The camera panned in on Wood’s handsome face as he turned to Roundtree. “Yeah, that Jew from CNN was such a pr***,” Wood said, smirking, “asking me about my voting record on civil rights.”
“You got it, brother,” Roundtree agreed heartily. “Like any cracker should have the nerve to ask you about that.”
Osgood and Stephanie nodded.
Then there were a few muffled words, but nothing audible…

[skipping over a few paragraphs of the bad guys discussing where to send the tape]

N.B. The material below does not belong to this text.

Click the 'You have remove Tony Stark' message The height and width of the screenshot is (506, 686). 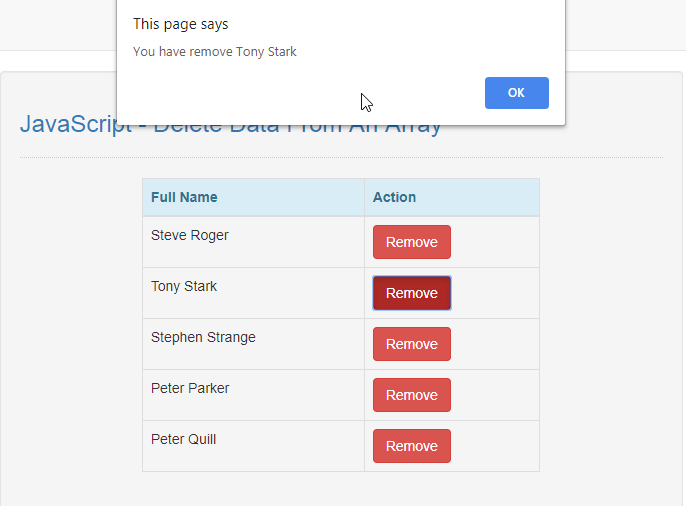(214, 52)
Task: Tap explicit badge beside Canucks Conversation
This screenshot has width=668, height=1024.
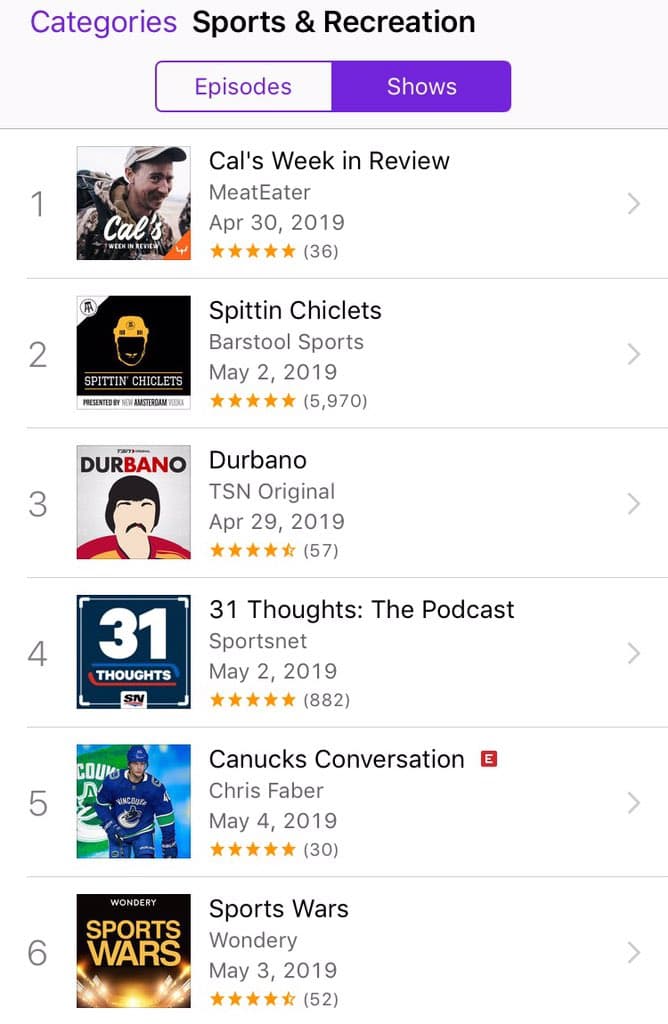Action: click(489, 759)
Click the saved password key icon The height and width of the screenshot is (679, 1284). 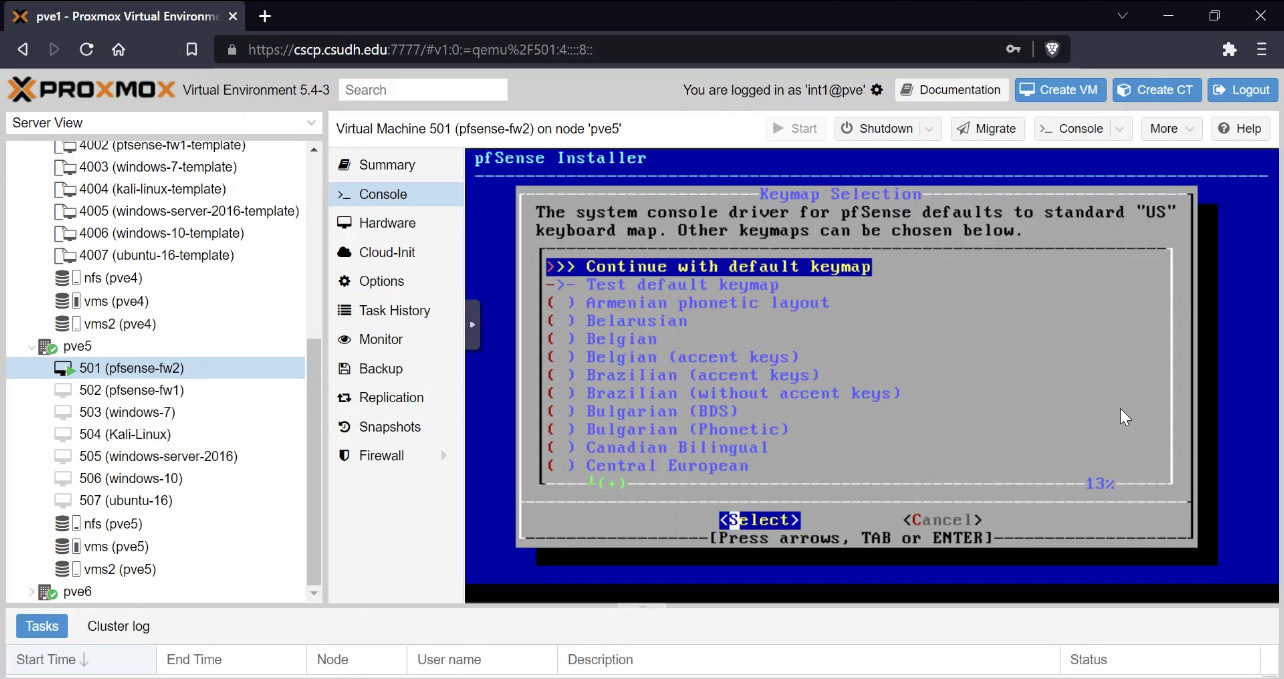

“It won’t be necessary believe me,” Forte interrupted again, pointing at the screen. “Keep watching.”
There was more muffled chatter, then Wood held his hands up.
He said, “You know, I had to put up with so much crap from Whitey when I was playing tennis back in the day, it was ridiculous. Real b****** stuff, too. Tennis racquets busted while I was in the shower, no towels, the worst locker, called n***** all the time, even by the help.” He looked over at Osgood. “I’m telling you, Clarence, if I get elected president, I’m gonna act the way I’m supposed to act in front of the camera. Smile and dance like a good black man, do what I’m expected to do like a good boy. But behind the scenes, I’ll f*** Whitey, and I’ll f*** him good, I really will.

Later the tape is used for blackmail by an ally, and then the real badguy — a Texan who owns a giant oil company named Hewitt (sorry, Hugh) — gets his hands on the tape. The description of the appropriate timing of the release of the videotape on p. 237 will sound familiar to those tracking the rumors of the alleged Michelle Obama tape.

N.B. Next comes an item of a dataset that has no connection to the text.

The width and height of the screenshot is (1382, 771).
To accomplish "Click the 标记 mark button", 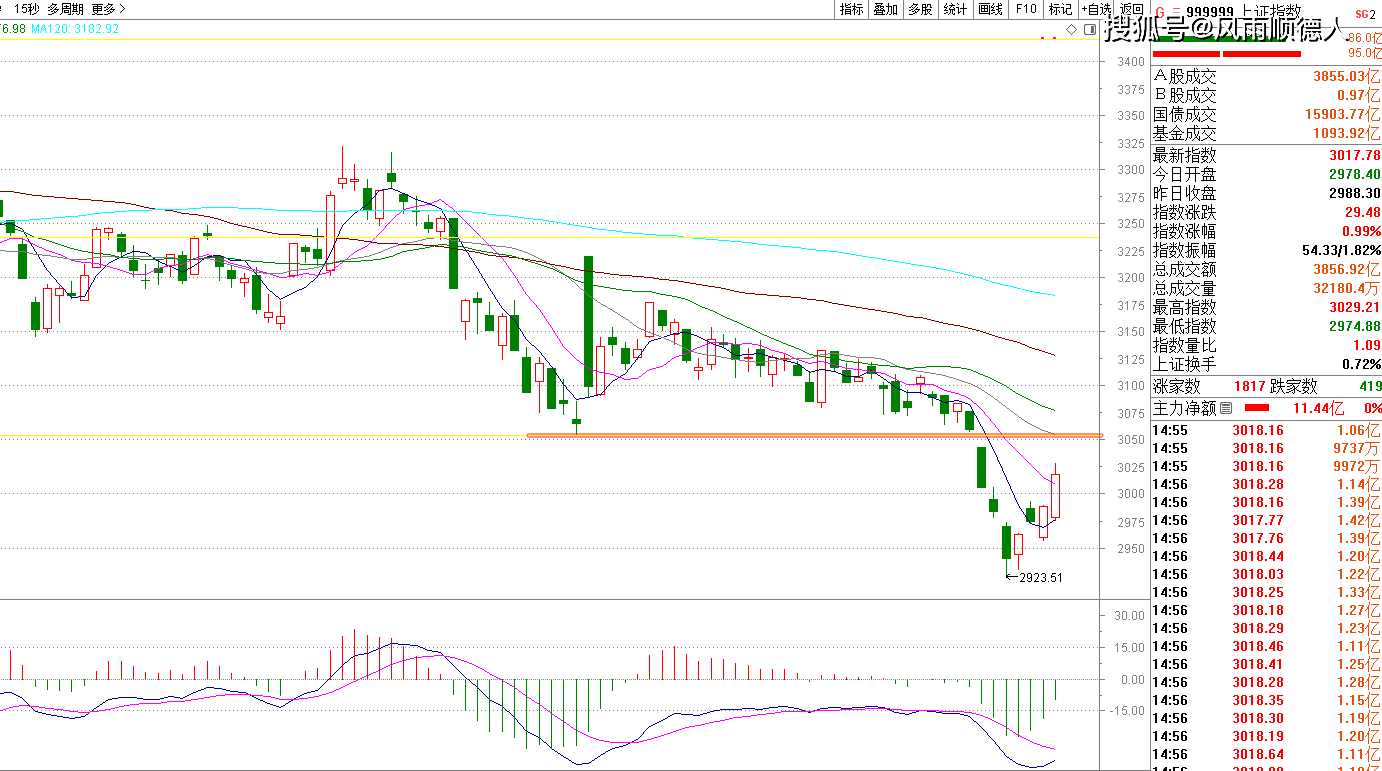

Hewitt thought for a second. “I’m going to let Jesse win the nomination and let the public get used to him as the Democratic candidate. Give the country some time to get to know Jesse Wood, to start to like him. And they will because he’s a very likeable guy. Then I’m going to drop the bomb, after everyone’s started to like him. That way the clip will have maximum effect and people will be as angry as they can be. Whites and blacks. Whites for the obvious reason, blacks because they’ll feel like he let ‘em down.”

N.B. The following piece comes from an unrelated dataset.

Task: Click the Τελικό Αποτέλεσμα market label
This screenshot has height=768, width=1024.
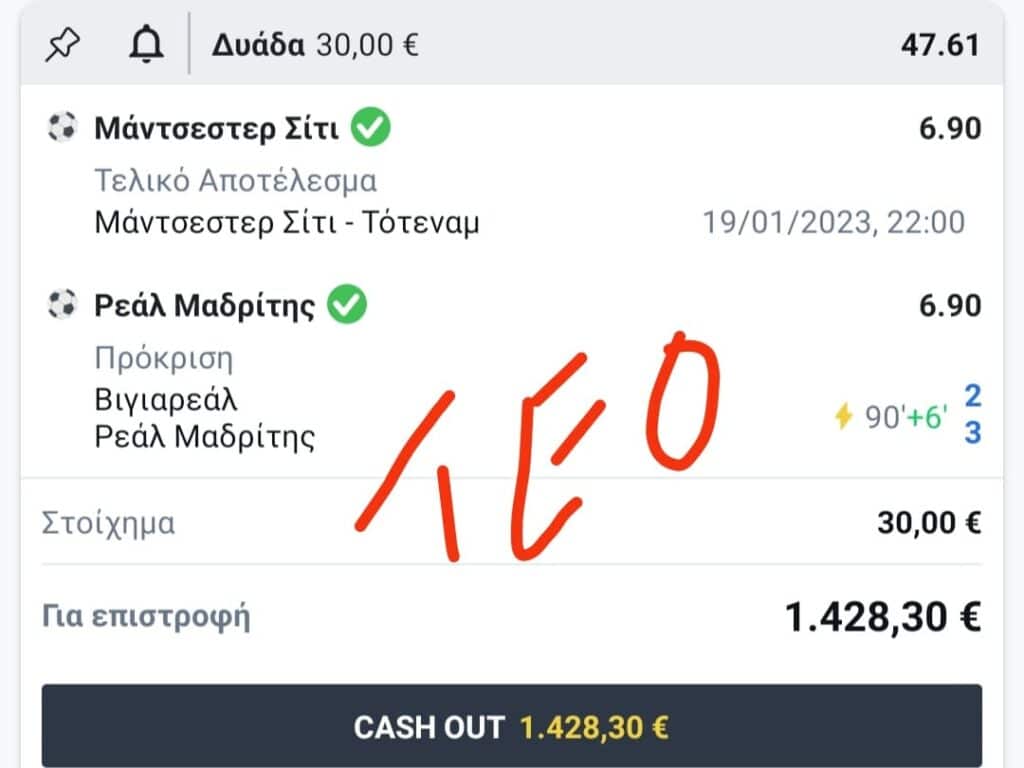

Now. Either author Stephen Frey is clairvoyant, writing this book in 2006. Or this is one of the all time amazing coincidences. Or whoever started this rumor got the idea from a novel.
(The tape is kept secret by getting even more incriminating videotape of the badguys and creating a mutually-assured destruction pact. In a subsequent novel, we learn Wood won the election.)
This unimaginable coincidence, coupled with Larry Johnson’s unnecessarily profane and unresponsive answer to David Weigel when he asked about contradictions in the description of what’s on the tape, ought to drive a stake into the heart of this rumor.
Why is a conservative blogger putting this much effort into dispelling a rumor that, on paper at least, would hurt Obama? Because those who prefer a president besides Obama should not go through the summer and fall convinced that a magic-bullet devastating tape is going to appear as an October surprise to save the day.
Also, there are a lot of good reasons to vote against Barack Obama; but what people claim Michelle Obama says on a tape that no one can produce and no one has seen isn’t one of them.